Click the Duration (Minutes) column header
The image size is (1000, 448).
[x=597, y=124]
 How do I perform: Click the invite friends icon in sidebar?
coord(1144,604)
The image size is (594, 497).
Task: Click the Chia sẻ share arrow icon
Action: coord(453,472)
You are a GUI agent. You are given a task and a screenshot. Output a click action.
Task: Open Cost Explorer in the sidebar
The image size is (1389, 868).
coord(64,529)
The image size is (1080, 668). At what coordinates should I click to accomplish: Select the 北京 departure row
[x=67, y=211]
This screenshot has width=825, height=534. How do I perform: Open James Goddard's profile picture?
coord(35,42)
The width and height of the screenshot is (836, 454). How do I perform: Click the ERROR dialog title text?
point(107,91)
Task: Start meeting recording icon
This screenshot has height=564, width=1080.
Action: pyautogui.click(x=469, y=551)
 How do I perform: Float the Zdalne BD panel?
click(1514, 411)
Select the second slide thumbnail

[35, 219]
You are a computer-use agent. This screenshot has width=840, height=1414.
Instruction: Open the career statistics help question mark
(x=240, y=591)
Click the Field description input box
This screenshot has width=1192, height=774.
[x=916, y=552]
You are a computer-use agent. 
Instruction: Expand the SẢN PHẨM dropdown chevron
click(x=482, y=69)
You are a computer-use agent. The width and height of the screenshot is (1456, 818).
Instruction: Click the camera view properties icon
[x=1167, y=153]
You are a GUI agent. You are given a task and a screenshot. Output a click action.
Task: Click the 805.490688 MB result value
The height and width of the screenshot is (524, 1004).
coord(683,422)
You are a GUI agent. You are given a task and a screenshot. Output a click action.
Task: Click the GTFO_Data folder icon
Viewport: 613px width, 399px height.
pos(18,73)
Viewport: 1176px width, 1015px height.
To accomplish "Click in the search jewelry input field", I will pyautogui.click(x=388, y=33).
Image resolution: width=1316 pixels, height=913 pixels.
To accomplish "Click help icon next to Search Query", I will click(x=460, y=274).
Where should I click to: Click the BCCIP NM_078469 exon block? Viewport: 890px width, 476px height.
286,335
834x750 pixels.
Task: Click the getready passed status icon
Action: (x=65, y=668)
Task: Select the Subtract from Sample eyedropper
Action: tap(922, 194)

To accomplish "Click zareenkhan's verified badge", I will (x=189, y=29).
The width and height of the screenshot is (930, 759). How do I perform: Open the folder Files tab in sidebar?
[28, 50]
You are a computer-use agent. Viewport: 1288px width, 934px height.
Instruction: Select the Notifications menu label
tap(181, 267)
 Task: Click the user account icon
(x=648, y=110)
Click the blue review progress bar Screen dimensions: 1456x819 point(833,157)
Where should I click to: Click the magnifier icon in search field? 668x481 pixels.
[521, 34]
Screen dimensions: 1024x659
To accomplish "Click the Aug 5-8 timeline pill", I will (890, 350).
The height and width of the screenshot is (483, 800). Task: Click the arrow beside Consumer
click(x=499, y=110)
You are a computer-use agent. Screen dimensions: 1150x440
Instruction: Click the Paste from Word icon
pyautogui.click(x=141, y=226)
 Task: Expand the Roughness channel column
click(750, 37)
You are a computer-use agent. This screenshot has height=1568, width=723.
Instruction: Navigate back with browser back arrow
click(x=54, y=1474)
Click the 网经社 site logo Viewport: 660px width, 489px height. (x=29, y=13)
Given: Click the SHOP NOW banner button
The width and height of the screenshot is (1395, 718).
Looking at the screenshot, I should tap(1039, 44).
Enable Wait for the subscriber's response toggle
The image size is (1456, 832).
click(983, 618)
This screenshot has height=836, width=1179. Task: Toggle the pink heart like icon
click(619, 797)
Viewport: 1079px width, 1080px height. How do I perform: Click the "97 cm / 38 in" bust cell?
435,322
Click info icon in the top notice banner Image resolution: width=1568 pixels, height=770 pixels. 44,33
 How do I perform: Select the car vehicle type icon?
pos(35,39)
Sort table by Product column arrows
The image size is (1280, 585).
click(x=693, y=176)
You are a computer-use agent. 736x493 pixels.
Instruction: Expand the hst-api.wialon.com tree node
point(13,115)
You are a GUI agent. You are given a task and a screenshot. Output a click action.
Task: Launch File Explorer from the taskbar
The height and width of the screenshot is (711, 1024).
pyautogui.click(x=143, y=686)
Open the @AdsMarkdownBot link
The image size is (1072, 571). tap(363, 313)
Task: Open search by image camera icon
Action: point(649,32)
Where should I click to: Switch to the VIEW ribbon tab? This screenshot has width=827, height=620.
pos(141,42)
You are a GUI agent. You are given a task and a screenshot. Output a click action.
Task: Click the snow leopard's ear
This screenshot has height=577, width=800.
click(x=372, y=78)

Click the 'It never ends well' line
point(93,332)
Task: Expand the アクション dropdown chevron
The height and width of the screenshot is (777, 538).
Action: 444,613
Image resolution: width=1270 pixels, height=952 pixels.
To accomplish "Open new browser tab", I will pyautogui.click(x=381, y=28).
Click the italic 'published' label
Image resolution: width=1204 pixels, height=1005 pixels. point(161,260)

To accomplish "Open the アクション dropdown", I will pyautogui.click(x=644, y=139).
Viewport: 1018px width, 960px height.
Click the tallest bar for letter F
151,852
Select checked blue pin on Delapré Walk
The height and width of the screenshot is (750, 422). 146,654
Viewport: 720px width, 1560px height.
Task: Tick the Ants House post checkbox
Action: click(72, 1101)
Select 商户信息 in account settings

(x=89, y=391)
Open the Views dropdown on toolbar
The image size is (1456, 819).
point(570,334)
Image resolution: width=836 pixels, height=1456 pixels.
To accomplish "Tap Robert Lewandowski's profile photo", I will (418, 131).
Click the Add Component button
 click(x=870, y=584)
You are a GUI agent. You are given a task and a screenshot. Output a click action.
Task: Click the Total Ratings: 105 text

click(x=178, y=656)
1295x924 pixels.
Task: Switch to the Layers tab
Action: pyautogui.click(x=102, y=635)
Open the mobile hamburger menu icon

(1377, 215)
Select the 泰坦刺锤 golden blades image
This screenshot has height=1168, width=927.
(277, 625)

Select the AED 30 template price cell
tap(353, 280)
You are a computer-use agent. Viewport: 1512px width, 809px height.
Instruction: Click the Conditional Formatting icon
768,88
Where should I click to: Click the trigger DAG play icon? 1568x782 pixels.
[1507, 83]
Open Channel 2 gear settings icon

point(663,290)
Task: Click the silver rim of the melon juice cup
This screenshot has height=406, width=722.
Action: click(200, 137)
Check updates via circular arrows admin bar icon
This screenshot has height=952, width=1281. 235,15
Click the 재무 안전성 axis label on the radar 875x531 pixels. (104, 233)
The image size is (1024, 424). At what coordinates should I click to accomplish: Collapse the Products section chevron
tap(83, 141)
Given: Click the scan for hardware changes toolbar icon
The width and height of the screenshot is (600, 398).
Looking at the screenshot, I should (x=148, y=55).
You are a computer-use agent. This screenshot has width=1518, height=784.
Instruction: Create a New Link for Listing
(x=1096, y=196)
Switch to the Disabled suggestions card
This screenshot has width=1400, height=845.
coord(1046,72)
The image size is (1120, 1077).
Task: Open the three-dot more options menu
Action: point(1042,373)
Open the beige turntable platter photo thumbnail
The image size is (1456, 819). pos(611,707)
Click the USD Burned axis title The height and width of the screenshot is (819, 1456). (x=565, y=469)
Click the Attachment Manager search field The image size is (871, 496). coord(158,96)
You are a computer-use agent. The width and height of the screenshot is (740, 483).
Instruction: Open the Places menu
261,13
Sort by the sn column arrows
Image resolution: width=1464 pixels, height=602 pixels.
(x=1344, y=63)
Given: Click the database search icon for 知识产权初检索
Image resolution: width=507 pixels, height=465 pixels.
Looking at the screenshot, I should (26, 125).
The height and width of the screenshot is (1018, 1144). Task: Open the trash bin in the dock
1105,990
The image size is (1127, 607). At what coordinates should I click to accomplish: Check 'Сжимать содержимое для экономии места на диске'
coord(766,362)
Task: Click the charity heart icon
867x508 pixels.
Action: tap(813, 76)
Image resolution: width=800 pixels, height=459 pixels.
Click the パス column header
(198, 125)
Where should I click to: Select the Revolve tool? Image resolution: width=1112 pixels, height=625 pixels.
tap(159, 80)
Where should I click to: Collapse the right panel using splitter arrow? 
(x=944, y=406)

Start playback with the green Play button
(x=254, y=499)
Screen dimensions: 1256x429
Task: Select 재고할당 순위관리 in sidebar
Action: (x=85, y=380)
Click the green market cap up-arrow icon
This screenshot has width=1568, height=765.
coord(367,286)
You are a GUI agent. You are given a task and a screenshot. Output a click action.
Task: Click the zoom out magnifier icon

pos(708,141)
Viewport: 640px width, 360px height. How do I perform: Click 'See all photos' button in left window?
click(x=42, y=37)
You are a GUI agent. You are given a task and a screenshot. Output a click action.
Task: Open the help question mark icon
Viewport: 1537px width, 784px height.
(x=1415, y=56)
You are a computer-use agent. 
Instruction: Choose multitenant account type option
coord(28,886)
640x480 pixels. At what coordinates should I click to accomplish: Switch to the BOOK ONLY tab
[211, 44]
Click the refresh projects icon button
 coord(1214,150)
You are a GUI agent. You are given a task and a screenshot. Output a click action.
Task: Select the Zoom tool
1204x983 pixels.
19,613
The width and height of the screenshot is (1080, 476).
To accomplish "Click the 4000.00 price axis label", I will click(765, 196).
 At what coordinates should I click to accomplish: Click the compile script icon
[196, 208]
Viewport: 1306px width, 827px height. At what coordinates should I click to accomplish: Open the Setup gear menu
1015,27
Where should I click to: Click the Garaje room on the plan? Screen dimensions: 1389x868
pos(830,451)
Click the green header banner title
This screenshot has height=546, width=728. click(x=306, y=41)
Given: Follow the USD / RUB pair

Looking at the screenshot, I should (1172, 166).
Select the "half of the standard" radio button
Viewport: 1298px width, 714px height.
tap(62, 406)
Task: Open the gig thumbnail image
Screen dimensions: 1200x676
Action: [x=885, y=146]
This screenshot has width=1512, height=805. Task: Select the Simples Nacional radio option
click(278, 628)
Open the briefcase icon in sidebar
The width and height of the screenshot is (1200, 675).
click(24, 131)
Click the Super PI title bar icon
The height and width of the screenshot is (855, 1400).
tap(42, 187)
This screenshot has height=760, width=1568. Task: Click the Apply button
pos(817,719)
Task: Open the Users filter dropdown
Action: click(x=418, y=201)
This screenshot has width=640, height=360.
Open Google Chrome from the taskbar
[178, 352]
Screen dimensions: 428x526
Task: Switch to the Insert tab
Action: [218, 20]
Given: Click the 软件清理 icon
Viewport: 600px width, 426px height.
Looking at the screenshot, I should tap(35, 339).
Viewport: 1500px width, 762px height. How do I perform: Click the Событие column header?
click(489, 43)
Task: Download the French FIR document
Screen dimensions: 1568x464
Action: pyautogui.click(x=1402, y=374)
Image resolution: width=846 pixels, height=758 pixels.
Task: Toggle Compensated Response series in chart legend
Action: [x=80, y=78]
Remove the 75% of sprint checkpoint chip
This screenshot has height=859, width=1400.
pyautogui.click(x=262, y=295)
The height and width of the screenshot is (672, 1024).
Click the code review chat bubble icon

★ ★ ★ ★

GIVEN INSTRUCTION: Reproduce the records verbatim, starting with their first line and continuing through the line that contains "click(1514, 411)", with both of those lines included.

CORRECT OUTPUT:
Click the Duration (Minutes) column header
The image size is (1000, 448).
[x=597, y=124]
 How do I perform: Click the invite friends icon in sidebar?
coord(1144,604)
The image size is (594, 497).
Task: Click the Chia sẻ share arrow icon
Action: coord(453,472)
You are a GUI agent. You are given a task and a screenshot. Output a click action.
Task: Open Cost Explorer in the sidebar
The image size is (1389, 868).
coord(64,529)
The image size is (1080, 668). At what coordinates should I click to accomplish: Select the 北京 departure row
[x=67, y=211]
This screenshot has width=825, height=534. How do I perform: Open James Goddard's profile picture?
coord(35,42)
The width and height of the screenshot is (836, 454). How do I perform: Click the ERROR dialog title text?
point(107,91)
Task: Start meeting recording icon
This screenshot has height=564, width=1080.
Action: pyautogui.click(x=469, y=551)
 How do I perform: Float the Zdalne BD panel?
click(1514, 411)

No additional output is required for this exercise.